• **Page**:
Thursday, April 18, 2013

Teacher and Columbine Survivor Stands Up For Common Sense School Safety Measures | NEA Today

Teacher and Columbine Survivor Stands Up For Common Sense School Safety Measures | NEA Today:


Teacher and Columbine Survivor Stands Up For Common Sense School Safety Measures

By Brian Washington
Colorado art teacher Katie Lyles hoped her students would be spared from the sort of dark specters that haunt her memories of high school.
But during an emergency “lock down” drill at her elementary school, while crammed into a storage room with about 24 second graders, one student, a 7-year-old named Anthony, reached for her hand in fear. At that moment, her hopes began to fade.
“My heart broke for Anthony and his classmates—that they have to learn these types of drills at such a young age, if at all,” Lyles recently admitted during a public hearing in Denver on curbing gun violence. “I thought to myself: ‘This is a result of the Columbine shootings. This is my reality, and now it is theirs too.’ ”

• **Work to complete**:
1. Name every person mentioned by name in the NEA Today article.
2. Copy the passage of the NEA Today article word for word, beginning at the words "Thursday, April 18, 2013" and stopping after the words "of high school.".
The records that come next have no connection to the NEA Today article.

• **Dataset rows**:
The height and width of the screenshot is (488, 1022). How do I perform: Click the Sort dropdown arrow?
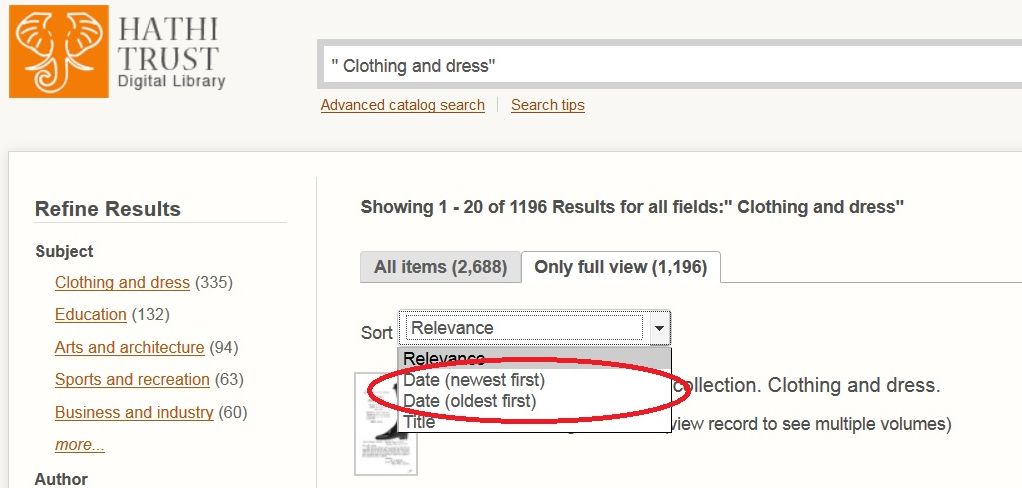[x=658, y=328]
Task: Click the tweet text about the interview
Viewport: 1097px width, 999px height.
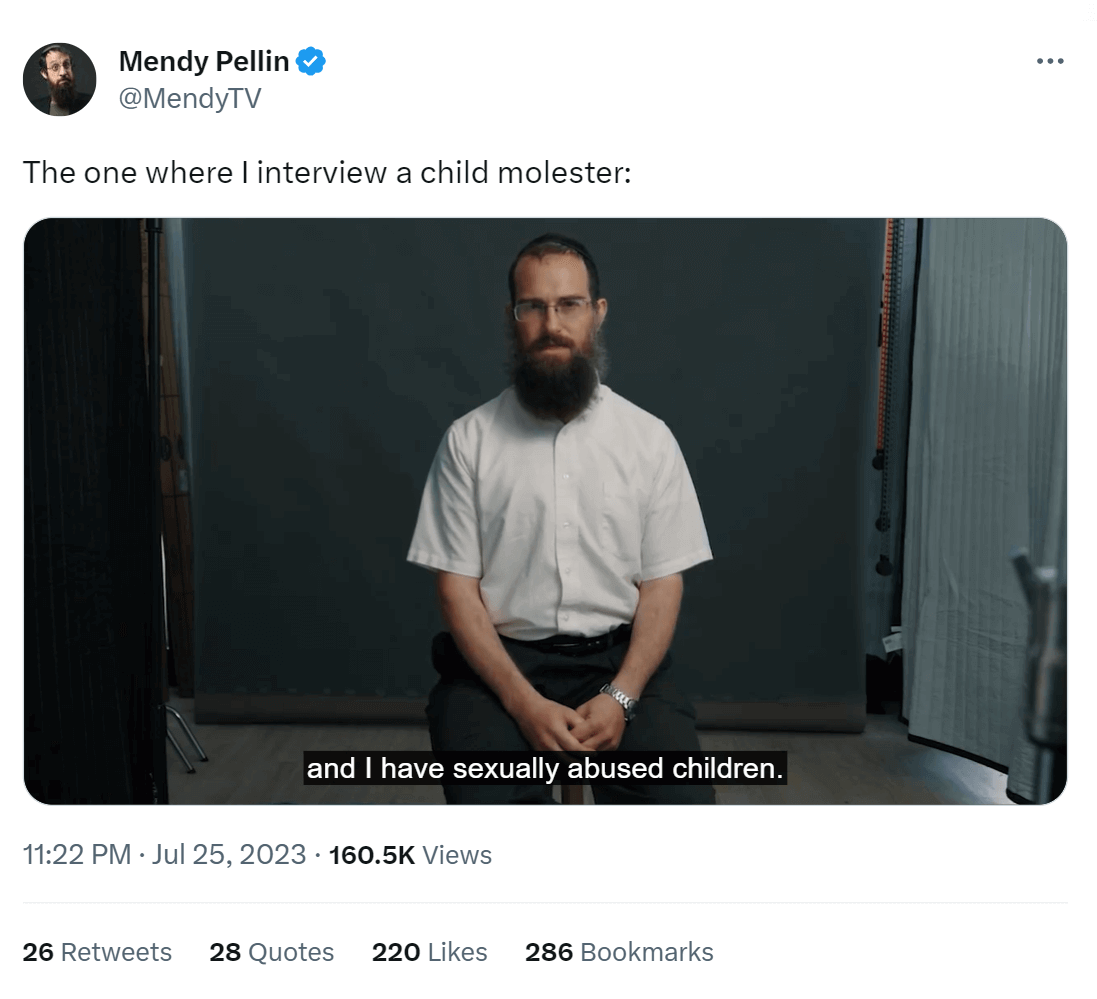Action: [x=327, y=173]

• **Solutions below**:
1. Brian Washington, Katie Lyles, Anthony

2.
Thursday, April 18, 2013

Teacher and Columbine Survivor Stands Up For Common Sense School Safety Measures | NEA Today

Teacher and Columbine Survivor Stands Up For Common Sense School Safety Measures | NEA Today:


Teacher and Columbine Survivor Stands Up For Common Sense School Safety Measures

By Brian Washington
Colorado art teacher Katie Lyles hoped her students would be spared from the sort of dark specters that haunt her memories of high school.